What is required:
Which of the rows below contain the string "Viewport"? Filter them out and copy each one in full, with uppercase and lowercase letters matching exactly.

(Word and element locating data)
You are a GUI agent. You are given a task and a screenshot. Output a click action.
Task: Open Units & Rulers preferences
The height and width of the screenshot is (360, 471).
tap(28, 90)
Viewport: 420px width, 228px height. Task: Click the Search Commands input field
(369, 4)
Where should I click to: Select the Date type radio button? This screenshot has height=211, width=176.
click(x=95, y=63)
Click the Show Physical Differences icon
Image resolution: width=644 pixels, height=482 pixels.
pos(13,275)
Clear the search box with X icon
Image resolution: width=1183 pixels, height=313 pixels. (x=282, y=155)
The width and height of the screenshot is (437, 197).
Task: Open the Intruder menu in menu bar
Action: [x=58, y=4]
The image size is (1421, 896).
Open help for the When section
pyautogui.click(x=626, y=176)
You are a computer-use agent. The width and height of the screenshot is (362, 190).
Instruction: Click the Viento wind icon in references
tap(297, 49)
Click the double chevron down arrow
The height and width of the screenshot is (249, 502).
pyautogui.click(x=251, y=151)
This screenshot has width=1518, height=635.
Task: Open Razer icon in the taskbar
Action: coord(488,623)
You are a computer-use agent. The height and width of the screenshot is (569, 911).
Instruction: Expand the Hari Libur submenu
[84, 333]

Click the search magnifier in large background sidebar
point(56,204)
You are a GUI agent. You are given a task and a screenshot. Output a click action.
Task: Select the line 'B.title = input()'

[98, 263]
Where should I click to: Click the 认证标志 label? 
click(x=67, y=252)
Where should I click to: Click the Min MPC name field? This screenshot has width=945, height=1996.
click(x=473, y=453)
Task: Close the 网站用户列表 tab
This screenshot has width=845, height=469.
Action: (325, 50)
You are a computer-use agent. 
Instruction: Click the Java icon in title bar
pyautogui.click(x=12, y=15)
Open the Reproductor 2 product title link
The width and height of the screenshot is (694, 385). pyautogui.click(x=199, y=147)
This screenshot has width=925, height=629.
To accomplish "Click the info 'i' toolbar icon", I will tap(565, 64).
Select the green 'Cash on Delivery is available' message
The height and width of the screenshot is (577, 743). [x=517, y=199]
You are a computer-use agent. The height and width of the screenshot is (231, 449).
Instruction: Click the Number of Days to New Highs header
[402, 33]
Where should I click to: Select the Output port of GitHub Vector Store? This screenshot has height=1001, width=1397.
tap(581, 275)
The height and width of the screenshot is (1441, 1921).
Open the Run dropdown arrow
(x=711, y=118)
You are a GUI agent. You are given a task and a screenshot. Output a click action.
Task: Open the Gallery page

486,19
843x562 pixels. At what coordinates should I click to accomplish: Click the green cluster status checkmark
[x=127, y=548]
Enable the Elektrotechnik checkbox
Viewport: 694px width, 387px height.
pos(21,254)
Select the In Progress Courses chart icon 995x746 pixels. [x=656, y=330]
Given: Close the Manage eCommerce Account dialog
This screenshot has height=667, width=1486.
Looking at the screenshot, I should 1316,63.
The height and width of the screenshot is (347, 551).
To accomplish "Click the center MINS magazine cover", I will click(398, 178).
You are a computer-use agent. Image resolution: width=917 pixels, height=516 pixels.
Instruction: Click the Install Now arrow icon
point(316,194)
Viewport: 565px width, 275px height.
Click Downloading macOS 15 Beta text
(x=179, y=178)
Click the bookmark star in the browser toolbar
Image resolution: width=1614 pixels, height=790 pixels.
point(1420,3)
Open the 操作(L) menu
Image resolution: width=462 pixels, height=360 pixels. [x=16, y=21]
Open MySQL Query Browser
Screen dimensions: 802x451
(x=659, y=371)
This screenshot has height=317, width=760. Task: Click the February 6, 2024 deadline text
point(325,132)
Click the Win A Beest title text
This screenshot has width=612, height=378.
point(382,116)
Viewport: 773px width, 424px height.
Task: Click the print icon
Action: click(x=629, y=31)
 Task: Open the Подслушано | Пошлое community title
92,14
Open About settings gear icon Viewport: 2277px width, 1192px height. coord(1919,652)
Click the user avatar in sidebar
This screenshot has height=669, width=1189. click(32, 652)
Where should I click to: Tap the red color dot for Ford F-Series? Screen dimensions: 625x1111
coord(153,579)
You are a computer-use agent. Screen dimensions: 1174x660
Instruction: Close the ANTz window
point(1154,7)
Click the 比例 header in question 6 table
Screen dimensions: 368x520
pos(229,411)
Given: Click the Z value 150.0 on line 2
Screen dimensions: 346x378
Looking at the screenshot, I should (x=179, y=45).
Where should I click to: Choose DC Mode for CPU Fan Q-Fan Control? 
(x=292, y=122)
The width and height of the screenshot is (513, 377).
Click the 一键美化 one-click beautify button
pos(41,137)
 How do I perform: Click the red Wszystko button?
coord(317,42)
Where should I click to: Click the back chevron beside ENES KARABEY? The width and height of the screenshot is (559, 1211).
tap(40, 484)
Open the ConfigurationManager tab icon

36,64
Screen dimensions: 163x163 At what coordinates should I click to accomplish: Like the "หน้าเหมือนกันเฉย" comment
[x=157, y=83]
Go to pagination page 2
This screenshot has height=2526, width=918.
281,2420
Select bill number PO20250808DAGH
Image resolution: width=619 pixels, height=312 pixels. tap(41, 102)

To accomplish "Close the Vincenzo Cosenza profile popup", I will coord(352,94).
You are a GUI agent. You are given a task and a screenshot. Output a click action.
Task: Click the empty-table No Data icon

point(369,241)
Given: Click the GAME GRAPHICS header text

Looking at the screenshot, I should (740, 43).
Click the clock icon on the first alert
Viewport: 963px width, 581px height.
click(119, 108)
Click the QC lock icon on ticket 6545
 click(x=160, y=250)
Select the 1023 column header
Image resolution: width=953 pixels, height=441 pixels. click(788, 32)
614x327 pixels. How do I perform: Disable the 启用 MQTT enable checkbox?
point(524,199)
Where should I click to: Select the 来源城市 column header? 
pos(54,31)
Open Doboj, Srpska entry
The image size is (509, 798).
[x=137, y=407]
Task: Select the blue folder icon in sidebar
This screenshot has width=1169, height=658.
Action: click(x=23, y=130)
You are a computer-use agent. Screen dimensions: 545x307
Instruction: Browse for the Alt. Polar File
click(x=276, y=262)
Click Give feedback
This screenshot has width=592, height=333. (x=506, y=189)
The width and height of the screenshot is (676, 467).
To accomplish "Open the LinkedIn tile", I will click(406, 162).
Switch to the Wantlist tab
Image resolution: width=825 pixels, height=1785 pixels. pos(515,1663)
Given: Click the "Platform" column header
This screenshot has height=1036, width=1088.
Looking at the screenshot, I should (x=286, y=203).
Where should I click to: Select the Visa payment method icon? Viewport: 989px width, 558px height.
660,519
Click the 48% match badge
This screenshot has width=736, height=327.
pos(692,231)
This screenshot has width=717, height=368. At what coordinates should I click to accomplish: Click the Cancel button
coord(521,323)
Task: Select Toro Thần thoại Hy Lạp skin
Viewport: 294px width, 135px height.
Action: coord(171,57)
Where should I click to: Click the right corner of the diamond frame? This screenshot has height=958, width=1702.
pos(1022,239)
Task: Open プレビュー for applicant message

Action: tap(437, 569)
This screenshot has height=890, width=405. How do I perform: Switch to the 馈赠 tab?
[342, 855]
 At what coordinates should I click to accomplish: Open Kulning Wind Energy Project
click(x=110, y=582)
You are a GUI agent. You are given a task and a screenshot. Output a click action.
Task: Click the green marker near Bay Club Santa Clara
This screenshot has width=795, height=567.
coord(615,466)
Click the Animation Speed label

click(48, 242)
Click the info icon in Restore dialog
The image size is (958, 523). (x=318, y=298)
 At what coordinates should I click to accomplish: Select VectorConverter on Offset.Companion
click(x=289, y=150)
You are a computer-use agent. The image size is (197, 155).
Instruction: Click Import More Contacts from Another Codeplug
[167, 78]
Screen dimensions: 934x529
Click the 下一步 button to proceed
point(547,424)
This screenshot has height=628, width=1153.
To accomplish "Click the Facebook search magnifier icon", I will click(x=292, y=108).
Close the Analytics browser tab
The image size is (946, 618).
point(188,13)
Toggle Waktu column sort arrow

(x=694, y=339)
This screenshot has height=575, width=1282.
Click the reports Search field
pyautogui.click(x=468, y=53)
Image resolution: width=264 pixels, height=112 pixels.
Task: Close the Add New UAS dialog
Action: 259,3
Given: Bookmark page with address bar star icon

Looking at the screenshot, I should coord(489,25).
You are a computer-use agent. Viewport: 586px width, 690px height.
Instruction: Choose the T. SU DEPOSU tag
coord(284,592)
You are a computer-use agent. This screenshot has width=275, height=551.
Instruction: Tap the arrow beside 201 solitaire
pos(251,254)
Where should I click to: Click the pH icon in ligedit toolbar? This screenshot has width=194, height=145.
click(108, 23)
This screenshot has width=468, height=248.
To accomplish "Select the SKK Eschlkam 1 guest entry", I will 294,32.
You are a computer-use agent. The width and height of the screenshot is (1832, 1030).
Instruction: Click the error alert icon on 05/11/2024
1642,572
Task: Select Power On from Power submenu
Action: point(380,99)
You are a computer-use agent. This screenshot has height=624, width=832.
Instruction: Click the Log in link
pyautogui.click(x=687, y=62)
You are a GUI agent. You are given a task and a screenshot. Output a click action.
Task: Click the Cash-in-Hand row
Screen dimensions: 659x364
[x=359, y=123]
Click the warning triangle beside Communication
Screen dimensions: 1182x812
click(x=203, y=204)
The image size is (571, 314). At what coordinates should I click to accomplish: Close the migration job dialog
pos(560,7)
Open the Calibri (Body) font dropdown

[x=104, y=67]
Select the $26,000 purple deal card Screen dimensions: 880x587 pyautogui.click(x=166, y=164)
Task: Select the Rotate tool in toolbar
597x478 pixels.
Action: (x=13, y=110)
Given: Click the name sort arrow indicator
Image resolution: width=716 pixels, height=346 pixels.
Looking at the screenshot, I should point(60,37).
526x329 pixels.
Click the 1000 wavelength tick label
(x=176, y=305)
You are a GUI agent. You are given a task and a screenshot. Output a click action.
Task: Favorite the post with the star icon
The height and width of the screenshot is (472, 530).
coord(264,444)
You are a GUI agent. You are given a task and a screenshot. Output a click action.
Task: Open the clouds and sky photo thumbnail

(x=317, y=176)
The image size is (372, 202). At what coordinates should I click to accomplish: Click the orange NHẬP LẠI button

Expected answer:
Viewport: 420px width, 228px height. Task: Click the Search Commands input field
Viewport: 694px width, 387px height.
Viewport: 565px width, 275px height.
Viewport: 773px width, 424px height.
Open About settings gear icon Viewport: 2277px width, 1192px height. coord(1919,652)
Viewport: 963px width, 581px height.
Where should I click to: Select the Visa payment method icon? Viewport: 989px width, 558px height.
Viewport: 294px width, 135px height.
You are a computer-use agent. Viewport: 586px width, 690px height.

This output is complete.